**Records supplied**.
+++++

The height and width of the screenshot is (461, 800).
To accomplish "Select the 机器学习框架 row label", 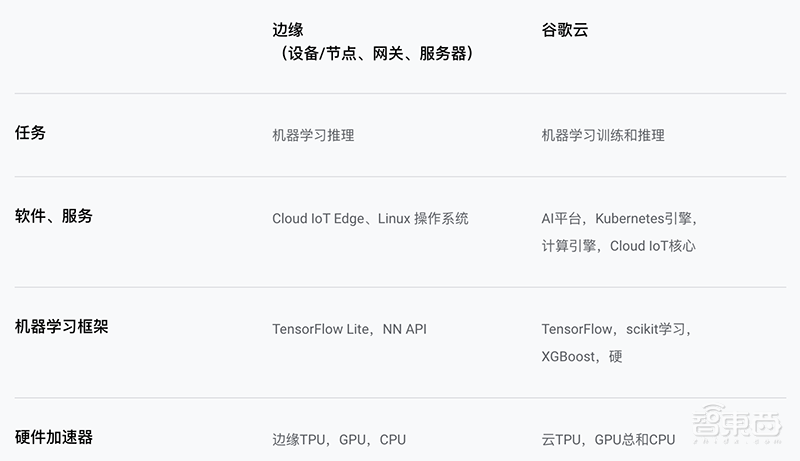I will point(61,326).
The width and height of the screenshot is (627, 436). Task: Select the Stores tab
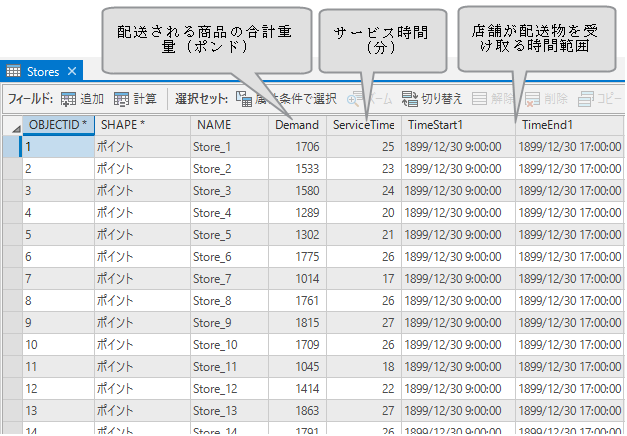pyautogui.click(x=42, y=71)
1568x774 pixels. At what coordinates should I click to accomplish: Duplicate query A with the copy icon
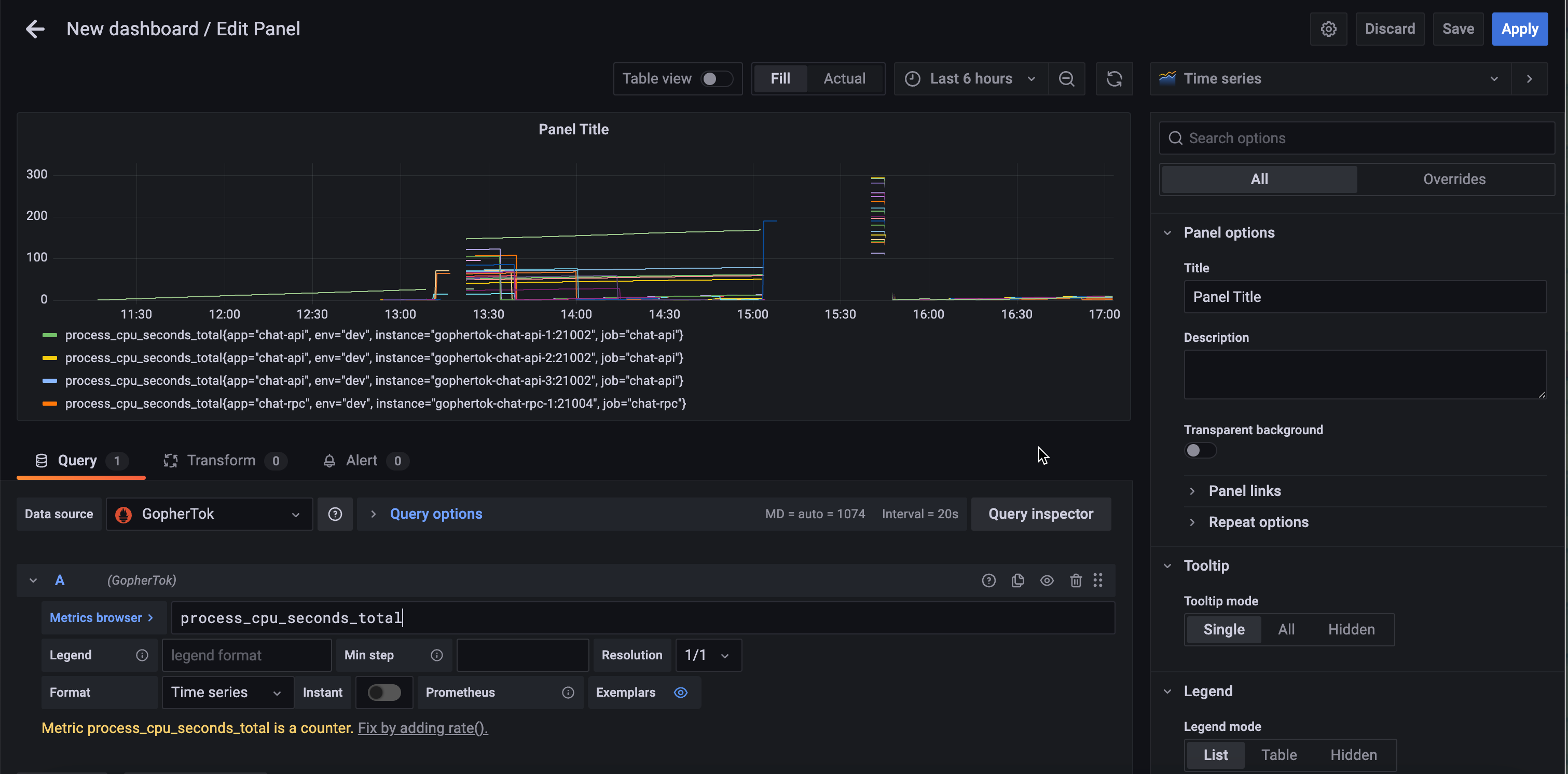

+++++

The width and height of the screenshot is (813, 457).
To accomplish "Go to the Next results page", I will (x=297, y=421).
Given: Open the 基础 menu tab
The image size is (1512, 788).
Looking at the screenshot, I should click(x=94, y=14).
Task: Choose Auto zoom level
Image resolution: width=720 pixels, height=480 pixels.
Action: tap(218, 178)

+++++

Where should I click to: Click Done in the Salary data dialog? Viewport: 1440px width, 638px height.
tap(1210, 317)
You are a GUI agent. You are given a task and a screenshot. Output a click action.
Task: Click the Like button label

+++++

**What you need to do**.
Reproduce verbatim the part of the data that opens with the line containing "You are a GUI" and closes with the line containing "Task: Click the Like button label", including both of those lines.

**Answer to this task**.
You are a GUI agent. You are given a task and a screenshot. Output a click action.
Task: Click the Like button label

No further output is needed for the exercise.